Do Tank’s Requirements List for Innovations in Commenting

by Tim on March 8, 2009

I stumbled across New York Law School’s Do Tank today (via via via). From their about us page:

About the Do Tank and the Democracy Design Workshop

The Do Tank strives to strengthen the ability of groups to solve problems, make decisions, resolve conflict and govern themselves by designing software and legal code to promote collaboration. Tools alone cannot create a culture of strong groups. Hence Do Tank projects address the role of legal and political institutions, social and business practices and the visual and graphical technologies — what we term the “social code” — that may allow groups, not only to foster community, but to take action.

Among the various Do Tank projects is one that deals with the collection of innovative tools around e-rulemaking. The section about The Comment Process provides a nice list of requirements:

COMMENT: Making comments more deliberative, making comments more meaningful, making comments more manageable

Why Electronic Commenting?

E-rulemaking provides the opportunity to solicit a larger number of comments from a wider array of more informed sources. It also creates an opportunity for more Americans to exercise their democratic right to participate. Participation via the web might make it possible to transform e-rulemaking into a more deliberative and collaborative process.

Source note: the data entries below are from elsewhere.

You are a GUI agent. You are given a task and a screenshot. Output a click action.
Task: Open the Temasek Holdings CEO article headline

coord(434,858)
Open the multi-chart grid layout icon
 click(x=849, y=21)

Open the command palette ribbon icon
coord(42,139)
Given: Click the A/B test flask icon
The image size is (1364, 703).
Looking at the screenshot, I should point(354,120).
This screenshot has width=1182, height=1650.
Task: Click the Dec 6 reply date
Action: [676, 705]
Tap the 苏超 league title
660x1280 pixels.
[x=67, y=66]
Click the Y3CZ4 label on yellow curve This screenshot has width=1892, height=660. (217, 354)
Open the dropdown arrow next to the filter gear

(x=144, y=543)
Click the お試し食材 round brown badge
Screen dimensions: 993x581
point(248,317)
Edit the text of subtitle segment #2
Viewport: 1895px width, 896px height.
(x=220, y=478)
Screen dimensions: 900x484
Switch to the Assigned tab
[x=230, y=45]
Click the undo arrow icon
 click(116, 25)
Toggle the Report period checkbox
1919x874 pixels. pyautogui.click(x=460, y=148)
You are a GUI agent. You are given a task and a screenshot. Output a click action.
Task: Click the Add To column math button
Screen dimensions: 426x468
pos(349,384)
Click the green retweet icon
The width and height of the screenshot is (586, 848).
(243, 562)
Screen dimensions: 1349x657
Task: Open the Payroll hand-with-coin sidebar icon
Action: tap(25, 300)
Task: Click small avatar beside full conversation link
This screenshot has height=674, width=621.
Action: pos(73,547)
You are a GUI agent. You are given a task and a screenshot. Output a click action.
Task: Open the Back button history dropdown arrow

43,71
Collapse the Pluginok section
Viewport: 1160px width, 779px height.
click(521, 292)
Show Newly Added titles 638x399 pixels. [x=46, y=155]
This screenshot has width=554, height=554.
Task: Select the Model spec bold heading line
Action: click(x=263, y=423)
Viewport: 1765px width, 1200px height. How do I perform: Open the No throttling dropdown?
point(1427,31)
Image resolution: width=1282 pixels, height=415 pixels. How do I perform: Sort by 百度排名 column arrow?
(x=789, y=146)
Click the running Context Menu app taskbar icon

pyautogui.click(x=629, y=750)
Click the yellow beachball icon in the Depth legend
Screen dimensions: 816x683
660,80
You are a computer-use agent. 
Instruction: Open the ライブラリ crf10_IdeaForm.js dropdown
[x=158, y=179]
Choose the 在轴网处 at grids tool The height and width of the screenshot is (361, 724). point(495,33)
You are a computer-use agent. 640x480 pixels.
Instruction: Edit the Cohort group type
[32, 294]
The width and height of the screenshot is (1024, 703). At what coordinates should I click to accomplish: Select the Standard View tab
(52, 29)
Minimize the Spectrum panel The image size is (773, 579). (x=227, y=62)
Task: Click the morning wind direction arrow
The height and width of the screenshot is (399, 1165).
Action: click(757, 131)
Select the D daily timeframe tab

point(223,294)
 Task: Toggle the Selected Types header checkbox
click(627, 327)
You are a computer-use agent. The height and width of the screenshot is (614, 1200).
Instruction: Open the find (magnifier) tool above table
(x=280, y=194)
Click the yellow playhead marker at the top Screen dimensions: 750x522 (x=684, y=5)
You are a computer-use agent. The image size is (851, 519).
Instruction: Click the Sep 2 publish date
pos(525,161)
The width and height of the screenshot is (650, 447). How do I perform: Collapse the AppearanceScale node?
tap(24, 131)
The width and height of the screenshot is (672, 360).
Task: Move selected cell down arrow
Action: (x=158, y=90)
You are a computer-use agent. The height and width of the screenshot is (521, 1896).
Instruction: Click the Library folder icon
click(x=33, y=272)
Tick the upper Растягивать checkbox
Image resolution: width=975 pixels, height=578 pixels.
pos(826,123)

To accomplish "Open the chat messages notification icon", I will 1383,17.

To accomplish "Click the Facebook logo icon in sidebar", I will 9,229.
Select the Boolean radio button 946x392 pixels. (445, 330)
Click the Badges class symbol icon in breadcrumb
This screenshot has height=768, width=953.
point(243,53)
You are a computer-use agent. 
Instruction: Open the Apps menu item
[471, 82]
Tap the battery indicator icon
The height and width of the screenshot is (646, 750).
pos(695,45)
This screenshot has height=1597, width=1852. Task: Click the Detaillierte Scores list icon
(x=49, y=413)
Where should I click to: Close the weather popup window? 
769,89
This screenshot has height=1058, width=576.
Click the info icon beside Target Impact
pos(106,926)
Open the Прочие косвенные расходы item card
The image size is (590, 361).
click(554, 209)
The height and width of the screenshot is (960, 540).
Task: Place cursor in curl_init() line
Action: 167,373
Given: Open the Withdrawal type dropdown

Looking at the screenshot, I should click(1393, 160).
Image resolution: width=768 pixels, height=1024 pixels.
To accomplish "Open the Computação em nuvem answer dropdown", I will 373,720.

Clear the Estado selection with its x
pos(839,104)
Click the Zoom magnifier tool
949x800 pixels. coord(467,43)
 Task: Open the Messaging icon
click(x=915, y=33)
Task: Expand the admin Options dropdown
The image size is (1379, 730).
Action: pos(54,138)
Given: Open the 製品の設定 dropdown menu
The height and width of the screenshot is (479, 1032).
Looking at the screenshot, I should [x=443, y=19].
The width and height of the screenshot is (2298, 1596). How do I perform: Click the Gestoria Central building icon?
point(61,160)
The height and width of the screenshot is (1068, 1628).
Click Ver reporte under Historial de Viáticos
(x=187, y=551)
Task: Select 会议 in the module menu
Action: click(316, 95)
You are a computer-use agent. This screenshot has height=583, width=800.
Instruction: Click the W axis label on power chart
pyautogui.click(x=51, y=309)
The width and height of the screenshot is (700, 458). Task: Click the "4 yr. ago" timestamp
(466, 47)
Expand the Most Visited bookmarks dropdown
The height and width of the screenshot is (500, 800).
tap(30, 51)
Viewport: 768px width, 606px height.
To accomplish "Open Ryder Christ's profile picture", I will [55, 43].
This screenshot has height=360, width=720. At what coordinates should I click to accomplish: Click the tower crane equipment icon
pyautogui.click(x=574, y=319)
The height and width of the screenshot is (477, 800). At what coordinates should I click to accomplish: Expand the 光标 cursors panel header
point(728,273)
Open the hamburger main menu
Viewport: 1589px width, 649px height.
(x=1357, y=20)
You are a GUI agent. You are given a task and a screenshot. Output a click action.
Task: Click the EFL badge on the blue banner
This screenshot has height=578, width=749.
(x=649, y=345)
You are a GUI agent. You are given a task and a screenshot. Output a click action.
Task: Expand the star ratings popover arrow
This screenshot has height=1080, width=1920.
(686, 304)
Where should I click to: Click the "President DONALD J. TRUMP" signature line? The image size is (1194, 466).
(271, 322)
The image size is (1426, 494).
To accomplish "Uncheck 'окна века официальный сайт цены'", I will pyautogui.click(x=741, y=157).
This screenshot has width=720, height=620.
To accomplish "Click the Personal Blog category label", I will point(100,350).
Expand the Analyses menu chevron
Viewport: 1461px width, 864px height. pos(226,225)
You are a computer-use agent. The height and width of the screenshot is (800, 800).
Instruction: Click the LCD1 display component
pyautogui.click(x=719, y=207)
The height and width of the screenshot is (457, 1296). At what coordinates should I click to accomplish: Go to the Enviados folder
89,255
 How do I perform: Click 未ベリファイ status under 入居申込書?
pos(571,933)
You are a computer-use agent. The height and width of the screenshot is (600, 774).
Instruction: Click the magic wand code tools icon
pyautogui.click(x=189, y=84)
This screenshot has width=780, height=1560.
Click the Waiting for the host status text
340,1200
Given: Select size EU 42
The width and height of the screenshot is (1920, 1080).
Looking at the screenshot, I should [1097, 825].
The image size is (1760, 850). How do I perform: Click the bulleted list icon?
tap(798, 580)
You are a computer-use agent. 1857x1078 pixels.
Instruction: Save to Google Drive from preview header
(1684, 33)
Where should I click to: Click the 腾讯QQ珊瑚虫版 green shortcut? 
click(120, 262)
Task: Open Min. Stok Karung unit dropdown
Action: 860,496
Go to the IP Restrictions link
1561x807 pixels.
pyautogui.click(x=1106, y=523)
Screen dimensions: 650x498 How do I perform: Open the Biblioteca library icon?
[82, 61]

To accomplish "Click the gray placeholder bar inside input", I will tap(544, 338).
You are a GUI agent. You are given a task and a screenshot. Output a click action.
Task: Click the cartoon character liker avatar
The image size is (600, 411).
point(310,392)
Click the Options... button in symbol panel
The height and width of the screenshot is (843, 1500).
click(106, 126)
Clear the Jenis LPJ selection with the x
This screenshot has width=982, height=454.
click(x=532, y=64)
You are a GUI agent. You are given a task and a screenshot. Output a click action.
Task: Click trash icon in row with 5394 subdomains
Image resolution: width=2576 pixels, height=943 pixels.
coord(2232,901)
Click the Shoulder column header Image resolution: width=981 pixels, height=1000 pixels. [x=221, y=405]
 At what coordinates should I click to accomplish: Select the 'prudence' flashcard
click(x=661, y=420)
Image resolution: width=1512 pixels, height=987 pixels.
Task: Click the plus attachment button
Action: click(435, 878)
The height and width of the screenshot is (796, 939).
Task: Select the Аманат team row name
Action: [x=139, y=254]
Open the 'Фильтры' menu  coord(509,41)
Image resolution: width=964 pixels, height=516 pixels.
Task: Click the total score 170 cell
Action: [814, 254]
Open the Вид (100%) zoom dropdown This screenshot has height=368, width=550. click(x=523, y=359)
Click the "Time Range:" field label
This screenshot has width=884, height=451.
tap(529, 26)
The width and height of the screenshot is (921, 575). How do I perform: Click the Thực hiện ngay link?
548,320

Innovation in the Comment Process?

Technology, if designed with participation in mind, could make the comment process more informative and manageable for regulators and, at the same time, render it more relevant and deliberative for citizens.

Innovations should ideally:

  • Be cost effective;
  • Make citizen participation relevant and meaningful;
  • Shift the comment from a one-off event to something more connected to the rule, other comments and the community of rulemaking process;
  • Make it easier to find comments and their contents;
  • Help authors to manage copyrights and confidentiality of information while encouraging participation;
  • Make comments more deliberative and meaningful to the rulewriter;
  • Extract the useful aspects of each comment, and;
  • Create a process that can manage such a large volume of comments to the benefit of the agency receiving them; and
  • Enable conversation among members of the rulemaking community of practice.

Not entirely unrelated to what we’re working on currently.